We found appropriate arrangements in place to manage people's medicines.

We looked at staff records at the home and found that staff were suitably qualified, skilled and experienced to be able to care and support people living at Woodham Grange.

We found complaints procedures in place at the home and when we asked relatives if they knew how to complain they said, 'I would speak to the manager or Durham county council'.

8 January 2013

During a routine inspection

The provider had a Statement of Purpose and Service Users Guide.

Pre admission assessments were carried out for all prospective people who were considering using the service. On the day of our inspection the home had one vacancy.

Health and personal care plans seen were recorded to a good standard and health care records were fully completed.

Staff were observed to have respect for people's privacy.

We saw there were a range of activities organised by staff, including regular trips out of the home and indoor activities.

The home had a detailed adult protection procedure. Systems were in place for the reporting concerns and abuse.

The home was well maintained. Some areas of the home had recently been redecorated and a maintenance plan was in operation.

The area manager and a director of the company told us a minimum of four staff would continue to be in place across the day.

A staff training plan was in place, which identified how staff would be trained to the required levels. Staff received formal supervision sessions and an annual appraisal.

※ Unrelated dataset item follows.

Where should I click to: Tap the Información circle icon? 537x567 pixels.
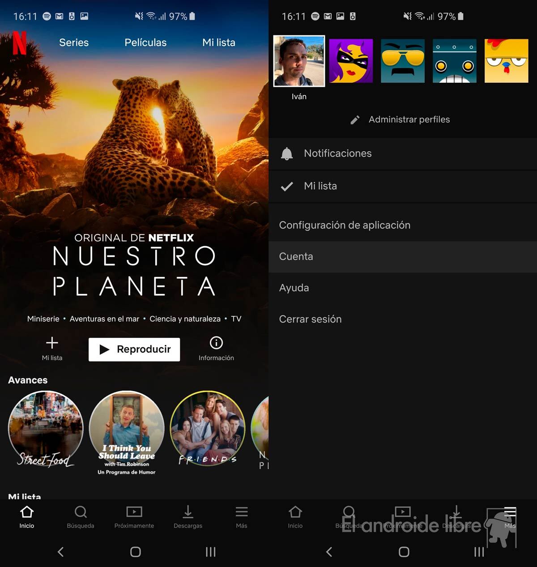[x=216, y=343]
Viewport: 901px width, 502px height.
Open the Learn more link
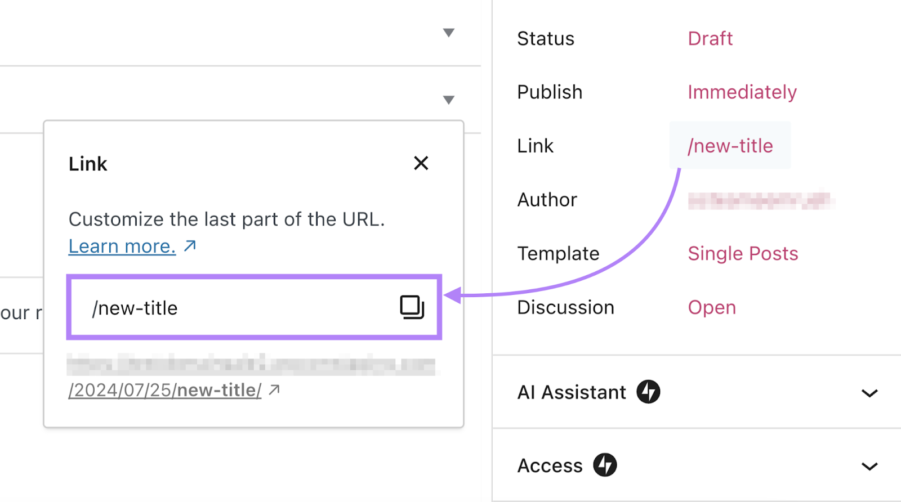[122, 245]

Health and Safety systems were in place and the manager said all the equipment including alarm systems and nurse call systems had been checked by approved contractors.

15 February 2012

During a routine inspection

We used a number of different methods to help us understand the experiences of people using the service, because the people using the service had complex needs which meant they were not able to tell us their experiences. We spoke with staff, observed people and care practices, and looked at care records.

We saw people had their own style of communication, for example body language, facial expressions, gestures and signs which staff understood and responded to.

We saw people were given time to express their needs and were involved in making day to day decisions. People were supported in a way which was mindful of their right to respect, dignity and privacy. People appeared relaxed, content and at ease in their surroundings.